Economist | Writer
Rosie Collins is a mesoeconomic and social researcher from Aotearoa New Zealand. She works at the intersection of public policy, economic theory, and social psychology, focusing on the institutions and infrastructures that shape how communities coordinate, share costs, and sustain collective life.
Her work examines how social commitments, practices of solidarity, and experiences of sacrifice and wealth concentration influence ideas of economic justice and belonging. Drawing on psychoanalytic, cultural, and economic theory, she is interested in how credibility and trust are formed over time, and how these shape the long-run distribution of responsibility within societies. She is especially interested in how communities sustain forms of social and relational knowledge that challenge or reproduce dominant assumptions about autonomy, interdependence, and value.

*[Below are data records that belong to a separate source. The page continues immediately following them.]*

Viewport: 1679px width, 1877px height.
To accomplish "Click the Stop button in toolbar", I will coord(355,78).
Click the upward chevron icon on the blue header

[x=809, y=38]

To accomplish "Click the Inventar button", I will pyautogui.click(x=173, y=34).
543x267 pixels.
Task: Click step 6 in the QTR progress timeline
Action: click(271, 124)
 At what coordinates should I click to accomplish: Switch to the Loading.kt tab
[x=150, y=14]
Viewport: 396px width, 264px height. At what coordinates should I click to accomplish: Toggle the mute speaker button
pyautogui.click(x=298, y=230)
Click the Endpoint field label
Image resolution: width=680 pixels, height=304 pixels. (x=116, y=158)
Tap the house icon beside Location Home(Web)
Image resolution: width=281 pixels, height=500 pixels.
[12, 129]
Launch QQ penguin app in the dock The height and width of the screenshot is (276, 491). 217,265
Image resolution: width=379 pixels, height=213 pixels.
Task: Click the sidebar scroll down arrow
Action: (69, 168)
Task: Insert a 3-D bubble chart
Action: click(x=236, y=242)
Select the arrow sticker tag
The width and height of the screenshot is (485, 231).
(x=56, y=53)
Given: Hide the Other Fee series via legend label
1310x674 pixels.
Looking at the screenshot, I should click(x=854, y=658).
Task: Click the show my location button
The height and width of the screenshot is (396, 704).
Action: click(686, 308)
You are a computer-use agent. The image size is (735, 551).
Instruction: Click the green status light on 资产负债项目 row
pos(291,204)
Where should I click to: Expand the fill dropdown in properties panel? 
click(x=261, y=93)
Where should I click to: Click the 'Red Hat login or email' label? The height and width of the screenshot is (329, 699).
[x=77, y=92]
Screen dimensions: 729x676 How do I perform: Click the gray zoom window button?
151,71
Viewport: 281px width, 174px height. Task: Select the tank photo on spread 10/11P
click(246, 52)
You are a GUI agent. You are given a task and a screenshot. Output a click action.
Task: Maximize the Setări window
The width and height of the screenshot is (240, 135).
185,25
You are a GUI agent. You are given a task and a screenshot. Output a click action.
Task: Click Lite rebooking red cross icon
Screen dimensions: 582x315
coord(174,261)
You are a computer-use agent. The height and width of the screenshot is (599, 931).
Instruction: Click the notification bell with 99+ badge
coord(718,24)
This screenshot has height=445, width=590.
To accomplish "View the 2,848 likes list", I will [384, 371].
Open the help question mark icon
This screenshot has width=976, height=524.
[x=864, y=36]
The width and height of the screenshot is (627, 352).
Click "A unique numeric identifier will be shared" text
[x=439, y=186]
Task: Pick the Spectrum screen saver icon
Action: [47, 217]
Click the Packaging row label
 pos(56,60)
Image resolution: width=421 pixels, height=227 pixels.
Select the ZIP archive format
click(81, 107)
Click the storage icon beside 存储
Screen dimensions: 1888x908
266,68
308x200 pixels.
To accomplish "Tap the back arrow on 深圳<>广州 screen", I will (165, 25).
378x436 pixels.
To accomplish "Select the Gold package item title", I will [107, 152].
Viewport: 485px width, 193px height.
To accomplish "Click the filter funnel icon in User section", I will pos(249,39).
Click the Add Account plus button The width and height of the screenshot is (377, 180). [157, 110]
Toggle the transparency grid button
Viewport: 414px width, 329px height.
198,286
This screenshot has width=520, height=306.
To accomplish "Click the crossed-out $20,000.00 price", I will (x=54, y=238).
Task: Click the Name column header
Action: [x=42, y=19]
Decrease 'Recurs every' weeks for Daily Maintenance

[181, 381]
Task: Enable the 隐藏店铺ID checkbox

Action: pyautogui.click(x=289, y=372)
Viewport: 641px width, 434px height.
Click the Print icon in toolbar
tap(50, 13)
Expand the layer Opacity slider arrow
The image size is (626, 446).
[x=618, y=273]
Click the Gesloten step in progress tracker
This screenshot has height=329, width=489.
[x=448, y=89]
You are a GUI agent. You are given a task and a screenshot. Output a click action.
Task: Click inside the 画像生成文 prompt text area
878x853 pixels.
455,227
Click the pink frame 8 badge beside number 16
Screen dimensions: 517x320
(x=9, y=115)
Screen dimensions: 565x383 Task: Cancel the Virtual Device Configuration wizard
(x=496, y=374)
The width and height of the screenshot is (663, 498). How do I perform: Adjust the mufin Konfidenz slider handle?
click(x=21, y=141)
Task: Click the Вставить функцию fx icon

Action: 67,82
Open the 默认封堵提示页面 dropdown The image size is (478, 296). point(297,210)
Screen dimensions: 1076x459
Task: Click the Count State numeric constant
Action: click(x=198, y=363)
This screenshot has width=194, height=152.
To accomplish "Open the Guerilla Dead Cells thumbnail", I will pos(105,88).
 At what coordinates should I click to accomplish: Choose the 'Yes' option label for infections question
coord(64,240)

Rosie holds an MPhil in Public Policy and a Bachelor of Applied Economics. She works with organisations and policy teams across Aotearoa on housing, retirement system justice, infrastructure, climate adaptation, and social cohesion, including advisory work with the Auckland Council, Toi Mai, the New Zealand Māori Council, MBIE, the Ministry of Transport, and the Business Leaders Health and Safety Forum. She currently leads research on social cohesion for the Helen Clark Foundation and retirement income reform for Simplicity New Zealand.